Although Pearson, having been responsible for the design of many important church buildings throughout Britain in the second half of the 19th century, considered St Barnabas to be one of his less significant works – describing it as "one of my cheap editions" — it has become one of the few Grade II*-listed churches in Brighton and Hove. In common with several other late-19th century churches in the city, such as the Church of the Annunciation, the main construction material was flint which had been knapped to produce flat stones suitable for building walls. The roofline and windows are embellished with red-brick dressings, and the lancet windows reflect the Early English Gothic and Decorated Gothic styles.

A vicarage was added in 1893 by different architects, while in 1907 George Frederick Bodley, an architect closely associated with Brighton's churches, provided a large reredos consisting of a gilded wooden triptych whose central panel depicts the Crucifixion. This was one of Bodley's last works before his death in the same year. A set of choir stalls and a pulpit, both made of oak, were added soon after the church was finished, as was a font of alabaster. There are various stained glass windows, including one commemorating victims of World War I; however a tower intended for the southwestern corner was never completed.

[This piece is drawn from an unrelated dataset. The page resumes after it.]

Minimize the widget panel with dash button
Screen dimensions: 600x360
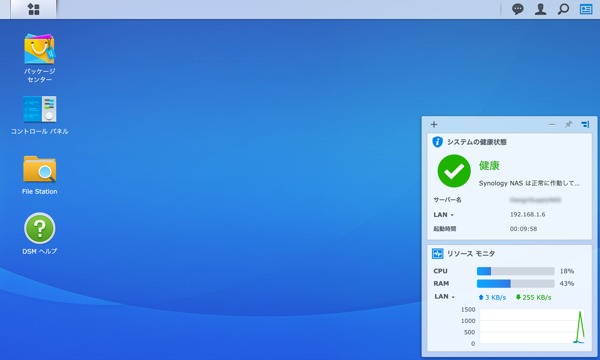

The church's lych gate war memorial commemorates Victor Richardson, Roland Leighton, and Edward Brittain; the "Three Musketeer's" immortalised in Vera Brittain's iconic autobiography of the first world war "Testament of Youth".

==The church today==
St Barnabas Church was listed at Grade II* by English Heritage on 10 September 1971. As of February 2001, it was one of 70 Grade II*-listed buildings and structures, and 1,218 listed buildings of all grades, in the city of Brighton and Hove.

St Barnabas Church follows a "Modern Catholic" style of worship, with Masses 6 days a week and various other services, including prayer groups. There is also a Sunday school each week.

When St Agnes Church in nearby Goldstone Lane, a parished church within the same benefice as St Barnabas, was closed in 1977, its parish was amalgamated with that of St Barnabas. The parish now covers a large area on both sides of the railway line, as far north as the A270 Old Shoreham Road.